From the outcomes, we noticed the next:

  • With AQUA turned on for all workloads, the affect of a textual content scan question on the baseline runtime was negligible.
  • With out AQUA, the baseline runtime was impacted by the extra workload created with textual content scan queries. In our case, overhead was about 31%.
Baseline Baseline with extra workload Enchancment with AQUA
AQUA turned off AQUA turned on
TPC-DS Finish-to-Finish Time 3:43:35 4:54:50 3:44:36 31.27%

Single-node RA3.xlplus help

AQUA additionally helps the lately launched Amazon Redshift single-node RA3.xlplus. In a single-node configuration, the useful resource is shared amongst all Amazon Redshift operations, that are historically dealt with individually by a pacesetter node and compute nodes. A single-node configuration is often utilized in a private or small group atmosphere for information exploration.

We ran the identical set of queries as earlier than utilizing Question 1, 2 and Question 3. The outcomes demonstrated that AQUA supplies an analogous degree of accelerations for these queries in a single-node atmosphere.

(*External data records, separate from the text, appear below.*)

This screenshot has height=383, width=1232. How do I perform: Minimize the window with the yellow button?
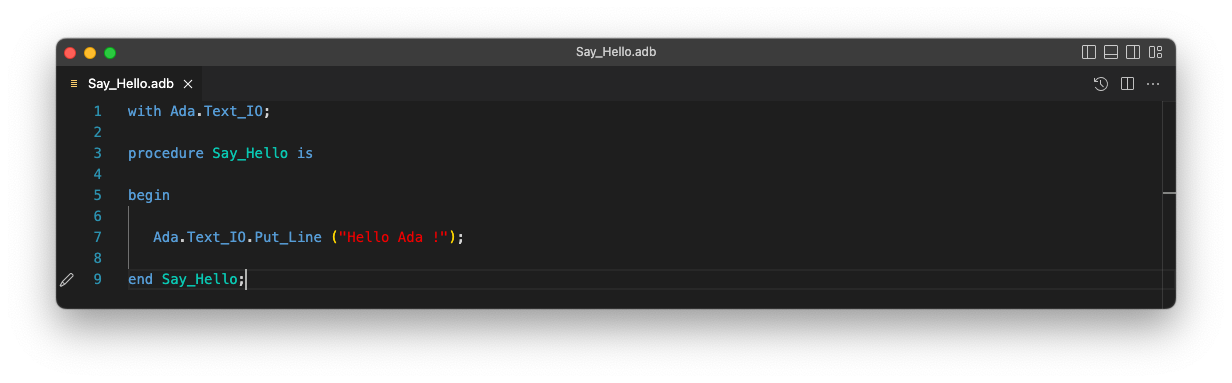(90, 53)
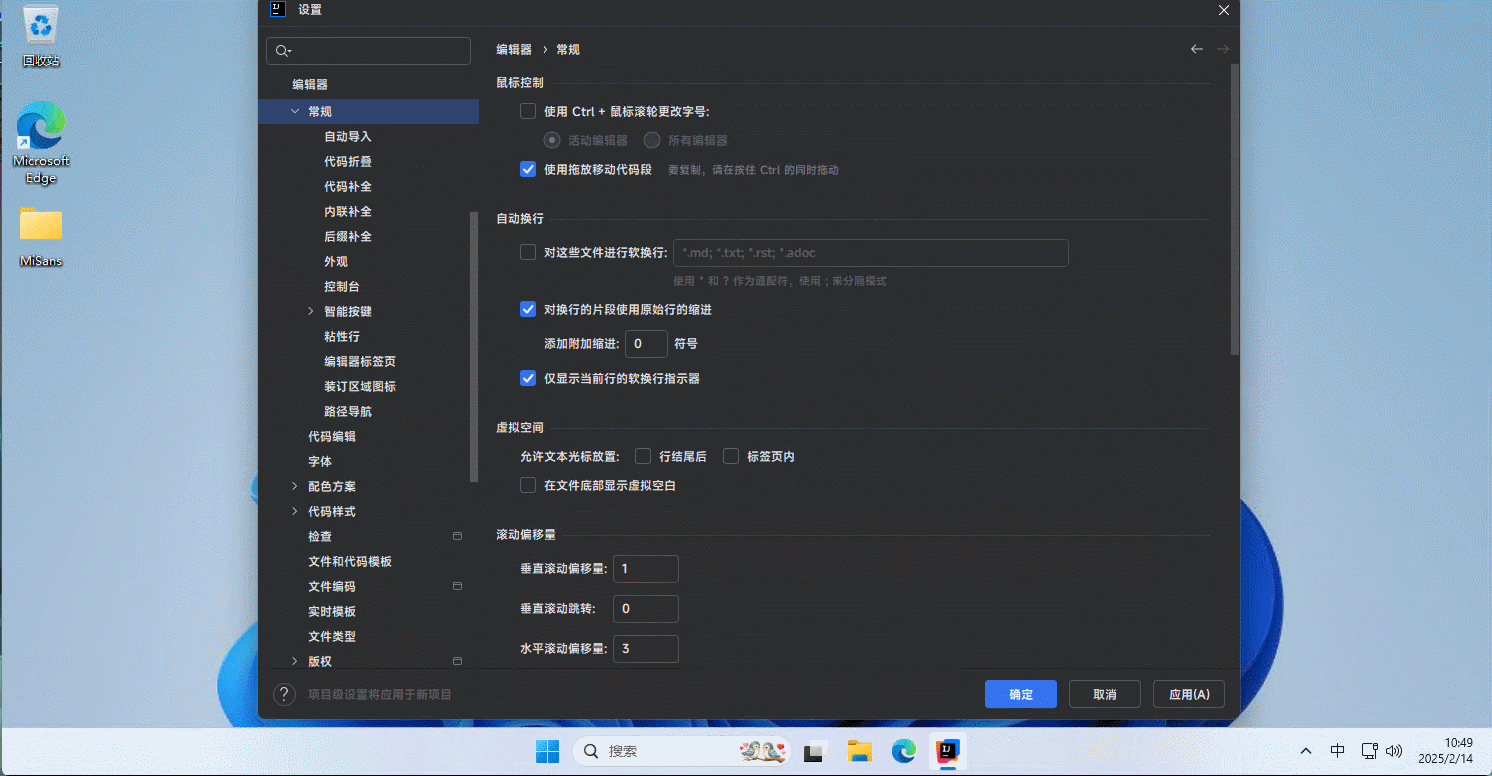Open the Recycle Bin desktop icon
The height and width of the screenshot is (776, 1492).
coord(41,37)
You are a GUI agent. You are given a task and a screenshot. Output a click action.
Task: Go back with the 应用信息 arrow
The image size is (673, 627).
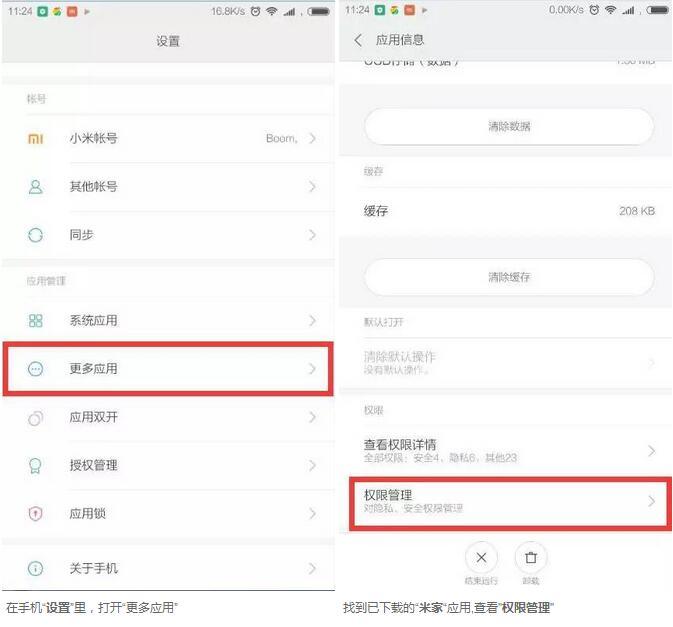click(358, 40)
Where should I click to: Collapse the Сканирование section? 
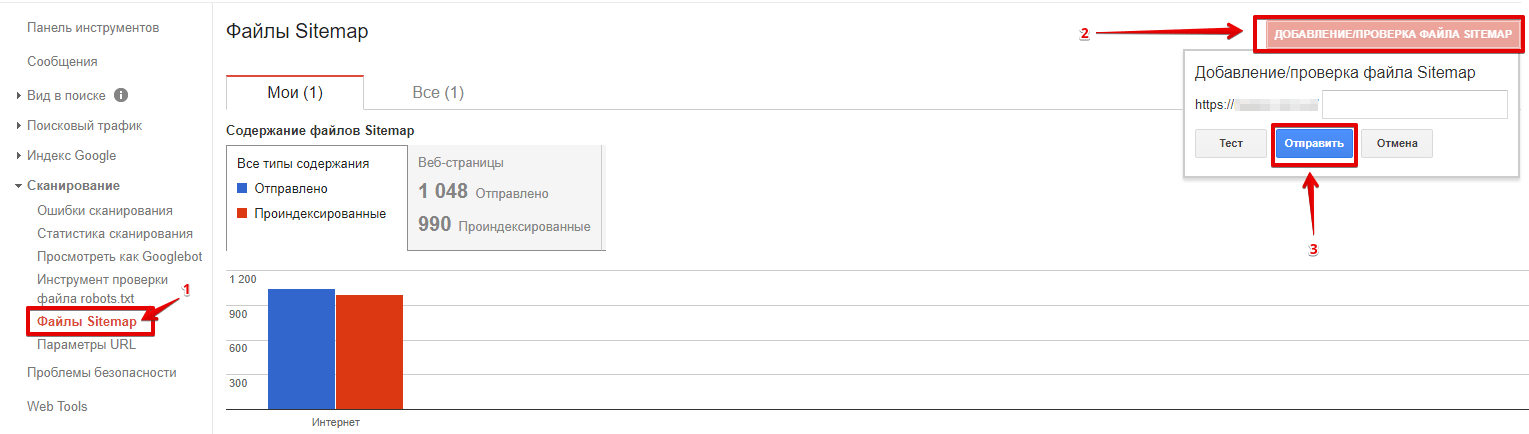point(73,186)
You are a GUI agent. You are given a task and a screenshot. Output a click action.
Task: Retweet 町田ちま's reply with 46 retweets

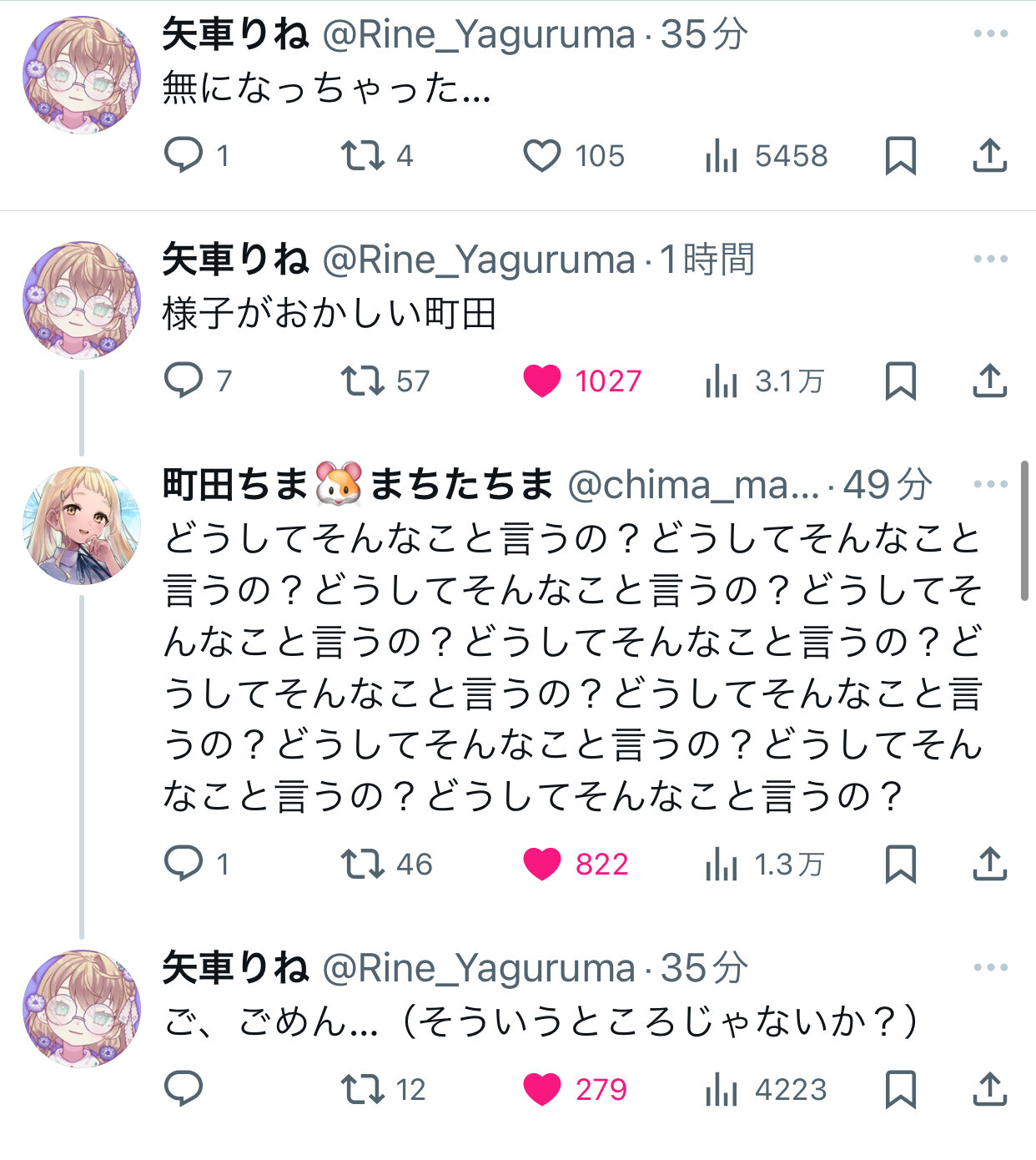(362, 864)
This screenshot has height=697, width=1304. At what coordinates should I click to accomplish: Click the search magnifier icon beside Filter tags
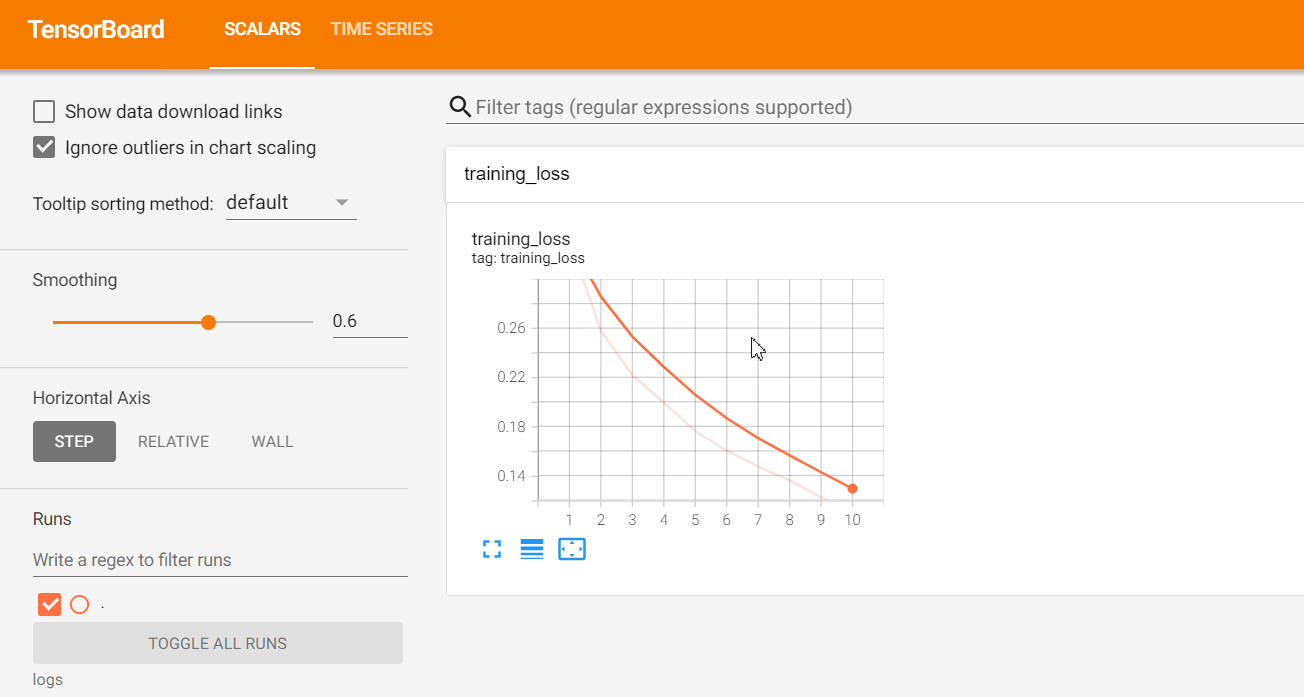pos(460,107)
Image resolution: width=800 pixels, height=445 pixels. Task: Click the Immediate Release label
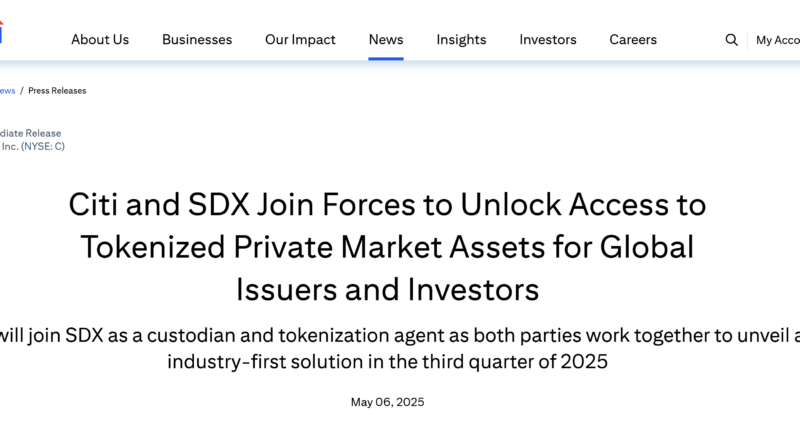[31, 133]
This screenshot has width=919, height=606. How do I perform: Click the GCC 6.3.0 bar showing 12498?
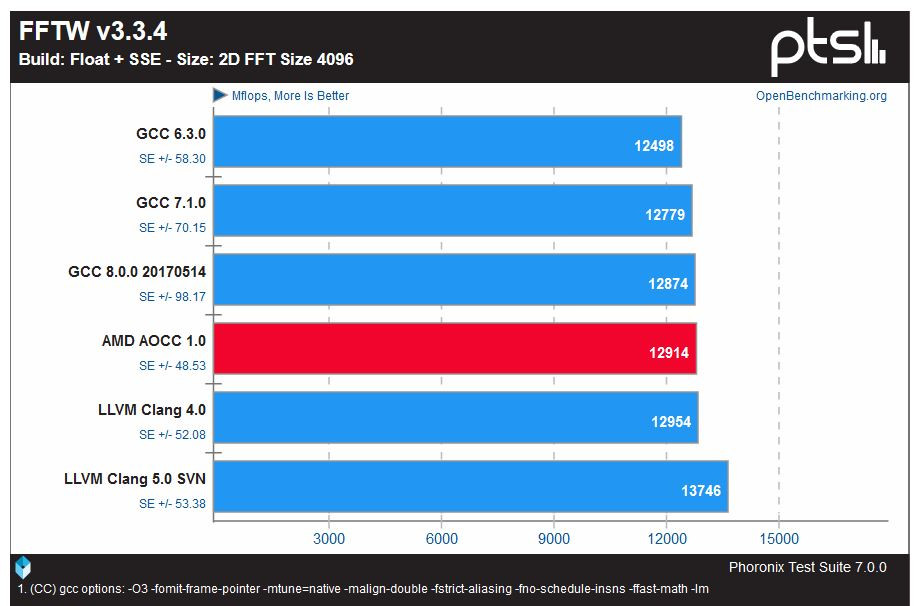click(x=447, y=141)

Question Quantity Amazon Redshift with AQUA (seconds) Amazon Redshift Solely (seconds) Enchancment
Question 1 157.91 1,254.03 694.13%
Question 2 193.64 2,037.79 952.36%
Question 3 260.75 2,495.85 857.19%

Abstract

On this put up, we ran a set of simulated efficiency exams on the Amazon Redshift RA3.xlplus platform with AQUA. With AQUA on, RA3.xlplus supplies the identical profit as earlier supported platforms. It supplies a question scan efficiency enhance with AQUA-supported operators, which is able to develop over time. It could possibly cut back the efficiency affect of your current workflow by offloading the scan to AQUA.

We invite you to share your feedback and use circumstances with the Amazon Redshift AQUA group.

For extra details about how AQUA accelerates Amazon Redshift, see AQUA (Superior Question Accelerator) for Amazon Redshift.

For extra details about queries accelerated by AQUA, see When does Amazon Redshift use AQUA to run queries?


In regards to the Authors

Quan Li is a Senior Database Engineer at Amazon Redshift. His focus is enabling prospects to ship most enterprise worth. Quan is keen about optimizing high-performance analytical databases. Throughout his spare time, he enjoys touring and experiencing several types of cuisines together with his household.

Steffen Rochel is a Sr. Software program Growth Supervisor at AWS. He’s targeted on information analytics acceleration. He has experience in hardware-software design and operation of large-scale, high-performance distributed programs.